With pictures omitted, copy exactly the lines from the one containing "The height and" through the end of the records below.

== Segment start ==

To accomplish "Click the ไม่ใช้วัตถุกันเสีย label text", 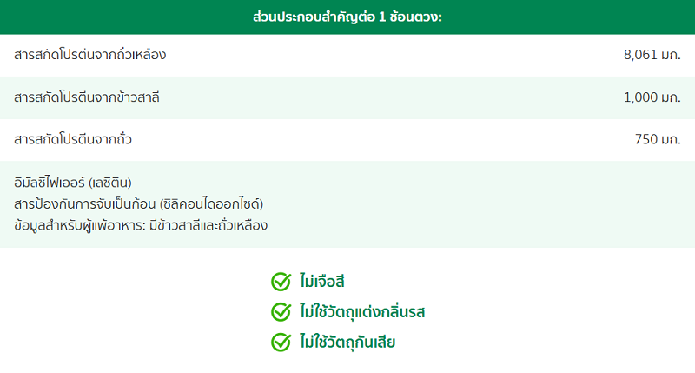I will (x=348, y=342).
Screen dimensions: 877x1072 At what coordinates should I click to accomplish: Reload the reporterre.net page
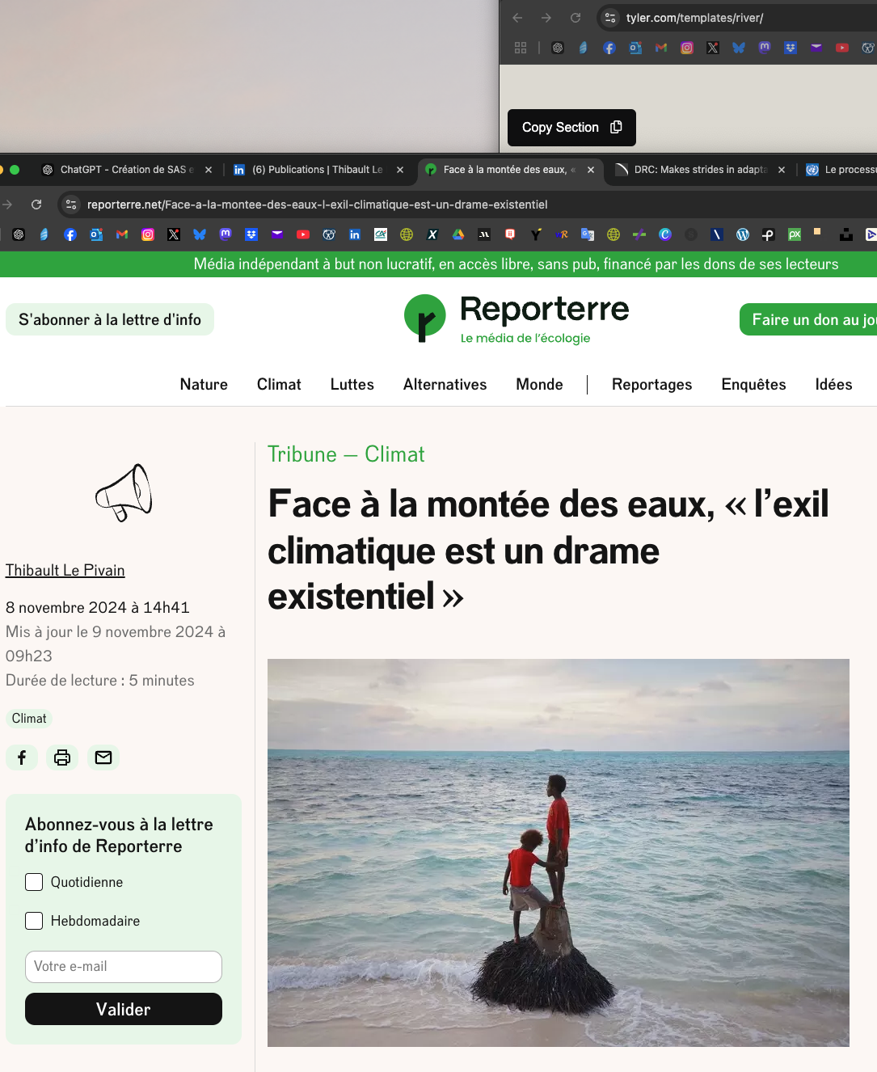pyautogui.click(x=36, y=205)
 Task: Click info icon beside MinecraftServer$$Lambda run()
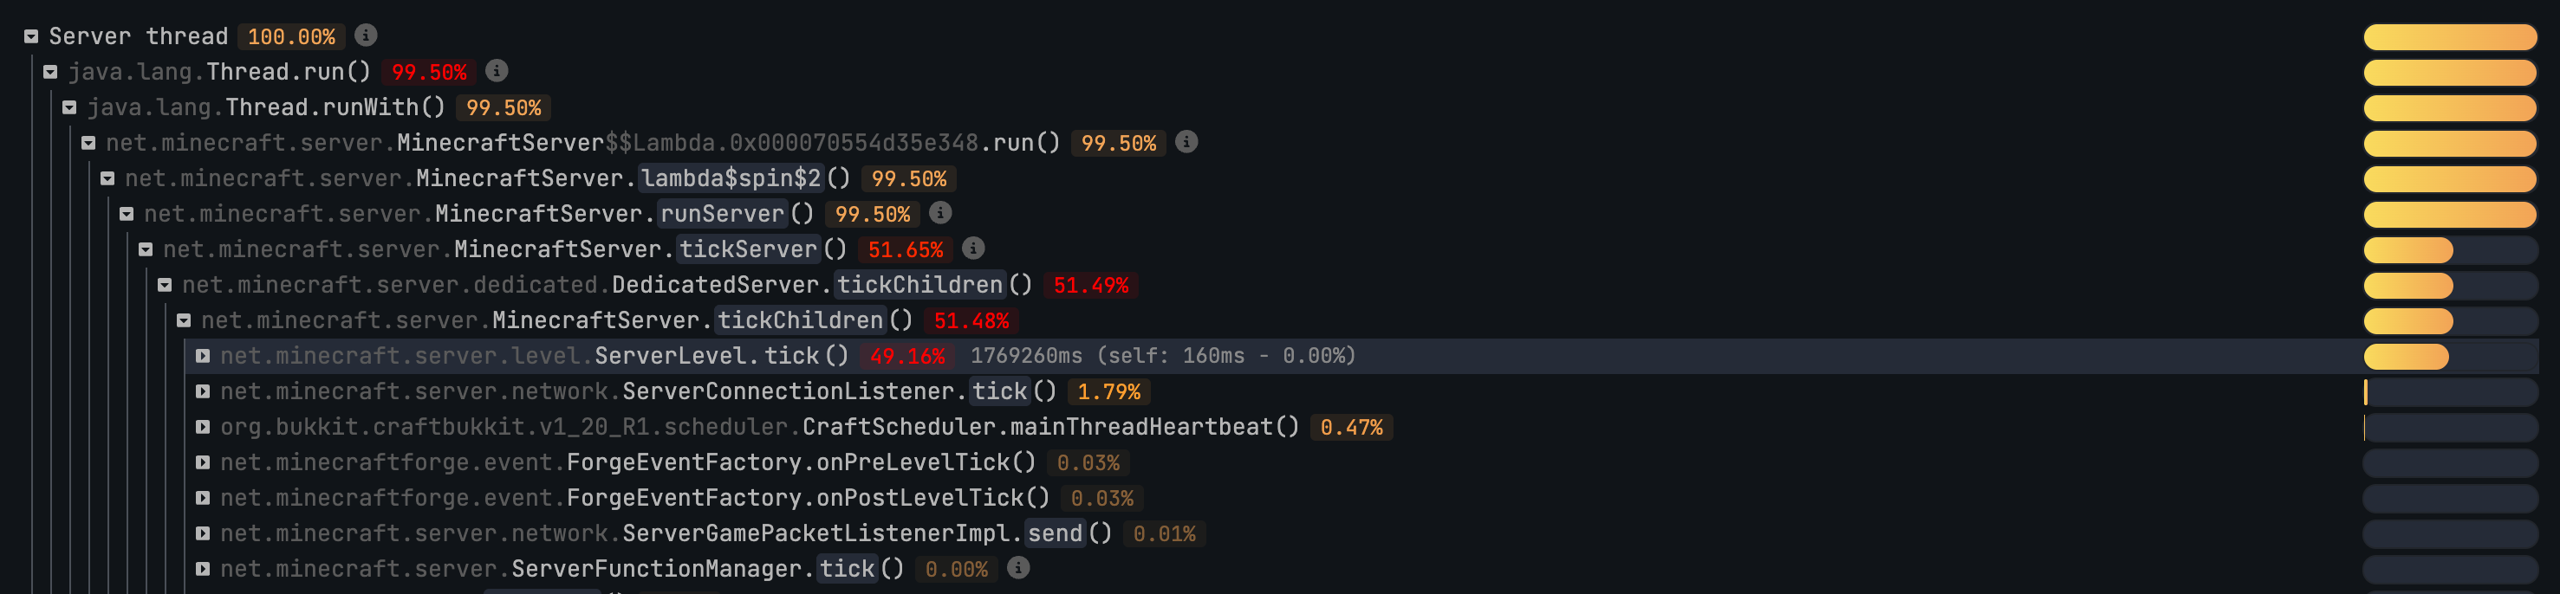tap(1186, 142)
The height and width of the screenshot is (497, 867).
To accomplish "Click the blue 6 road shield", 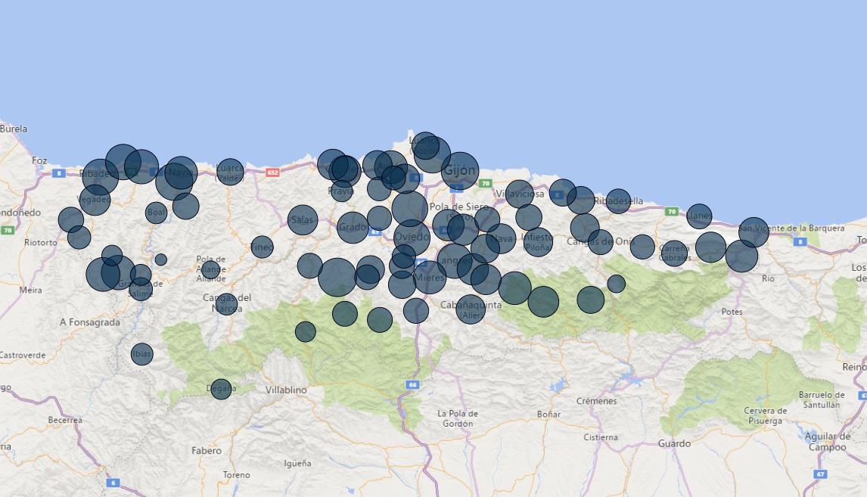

== Segment end ==

● **Answer for this exercise**:
The height and width of the screenshot is (497, 867).
To accomplish "Click the blue 6 road shield", 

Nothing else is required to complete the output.